Two other studies relate to labour market issues in health care. One study uses some old data to answer a contemporary question; how important is occupational licensing in midwifery? The authors used data from the US for the early 20th century, when midwifery laws were variously introduced across states. Licensing is shown to be associated with reduced maternal mortality (around 7-8%) and infant mortality. Another study implements an equilibrium labour market search model to evaluate health insurance reform in the US. The goal is to understand what might contribute to the sustainability of different policies and programmes in a context where labour conditions may be as important as people’s health. The authors argue that income-based subsidies are very important in avoiding adverse selection, while some other features of the Affordable Care Act may be less important.
Over to the other JPE, which includes a few health-related papers worth highlighting.
There are two articles on COVID. One study looks at trust and compliance in relation to public health policies in Europe. People in regions with higher levels of trust in their government tended to decrease their mobility to a greater extent in response to containment policies. The authors suggest that a higher level of trust is associated with thousands fewer deaths. With vaccines on the horizon, we may see this dynamic become even more important. Another study evaluates the impact of the pandemic on minority unemployment in the US, painting a complex picture of inequalities along occupational distributions and skills levels.
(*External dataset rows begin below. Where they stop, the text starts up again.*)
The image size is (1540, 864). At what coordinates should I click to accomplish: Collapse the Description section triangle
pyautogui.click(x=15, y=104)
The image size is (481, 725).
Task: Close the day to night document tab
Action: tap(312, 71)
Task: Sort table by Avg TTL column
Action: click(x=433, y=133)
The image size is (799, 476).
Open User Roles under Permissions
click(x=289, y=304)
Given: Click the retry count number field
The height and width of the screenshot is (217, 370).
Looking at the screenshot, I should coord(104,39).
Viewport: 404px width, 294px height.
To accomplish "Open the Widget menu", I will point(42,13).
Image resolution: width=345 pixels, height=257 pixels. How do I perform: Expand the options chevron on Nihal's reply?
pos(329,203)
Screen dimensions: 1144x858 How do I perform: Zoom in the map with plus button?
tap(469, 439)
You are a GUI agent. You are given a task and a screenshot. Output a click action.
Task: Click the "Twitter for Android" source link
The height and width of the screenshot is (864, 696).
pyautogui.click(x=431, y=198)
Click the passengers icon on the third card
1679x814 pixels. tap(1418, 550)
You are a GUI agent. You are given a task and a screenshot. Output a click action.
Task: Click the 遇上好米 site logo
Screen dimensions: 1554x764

Finally, there is a study of expanded access to contraception. The researchers evaluated the impact of an initiative in Colorado that made long-acting contraceptives available to low-income women. A difference-in-differences analysis was created on the basis of distance from clinics. The result was that proximity to a clinic was associated with a reduction in births for 15-19 year olds, by as much as 20%. The evidence also shows that the initiative was effectively supported by a media campaign.